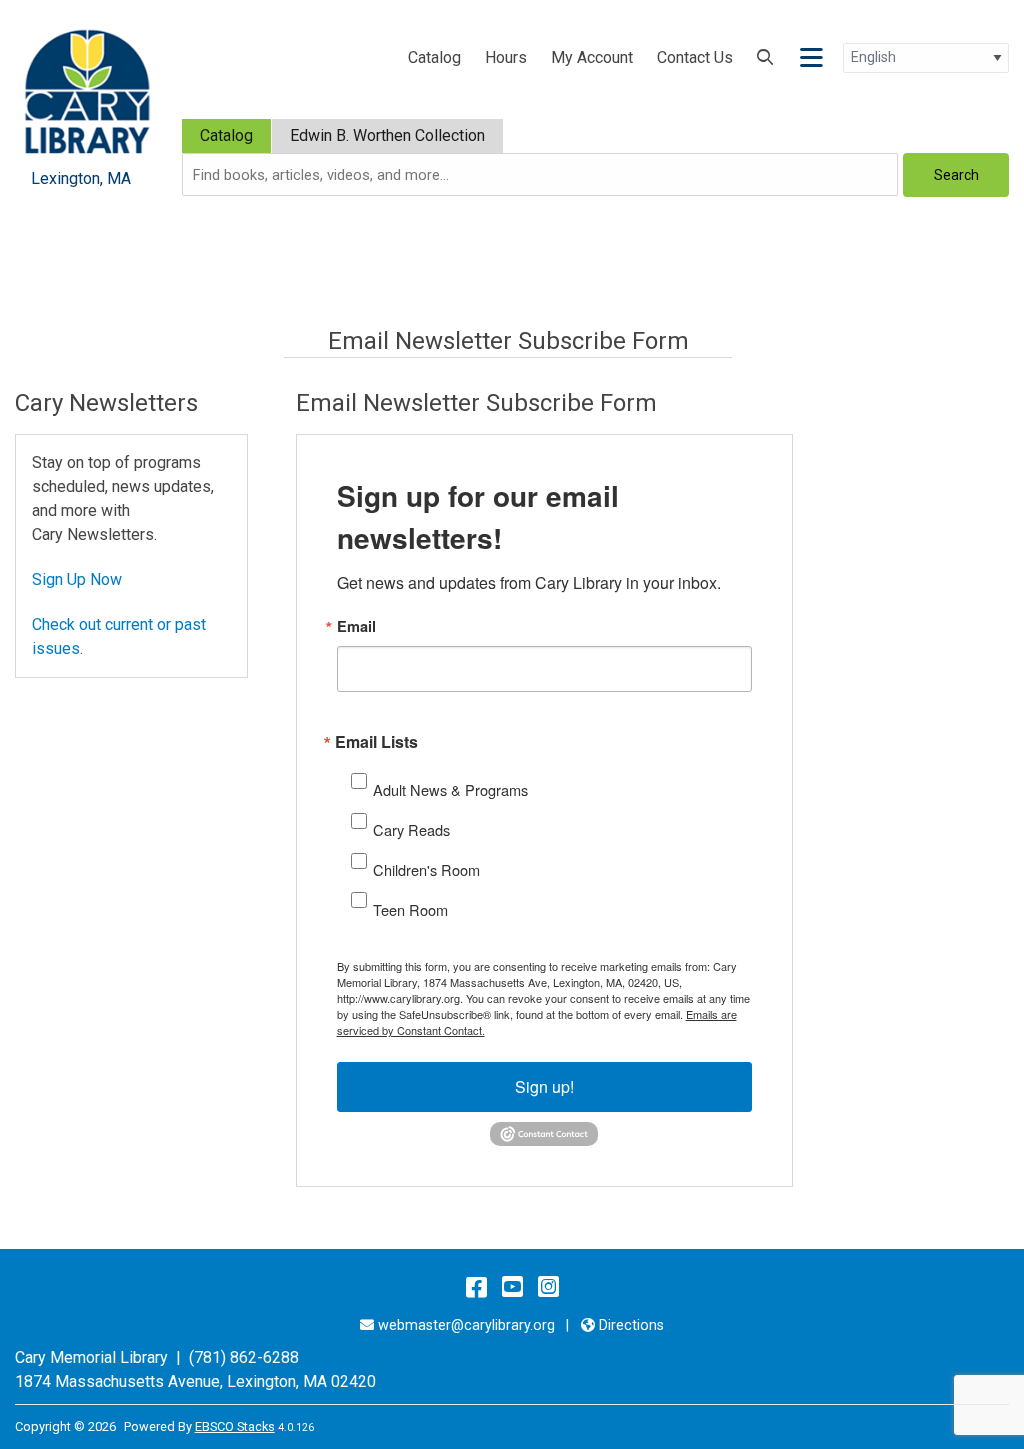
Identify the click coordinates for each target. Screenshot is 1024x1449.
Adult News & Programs (450, 789)
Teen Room (410, 909)
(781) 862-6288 (244, 1357)
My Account (592, 57)
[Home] (87, 90)
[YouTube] (512, 1287)
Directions (631, 1325)
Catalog (434, 57)
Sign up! (544, 1086)
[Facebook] (476, 1287)
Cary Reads (411, 829)
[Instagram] (548, 1287)
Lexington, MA (277, 1381)
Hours (506, 57)
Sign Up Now (77, 579)
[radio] (226, 136)
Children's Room (426, 869)
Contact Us (695, 57)
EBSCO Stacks (235, 1426)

### Assignment
The answer consists of the line holding "Cary Reads (411, 829)" and every line after it up to the end of the records, word for word.

### Task answer
Cary Reads (411, 829)
[Instagram] (548, 1287)
Lexington, MA (277, 1381)
Hours (506, 57)
Sign Up Now (77, 579)
[radio] (226, 136)
Children's Room (426, 869)
Contact Us (695, 57)
EBSCO Stacks (235, 1426)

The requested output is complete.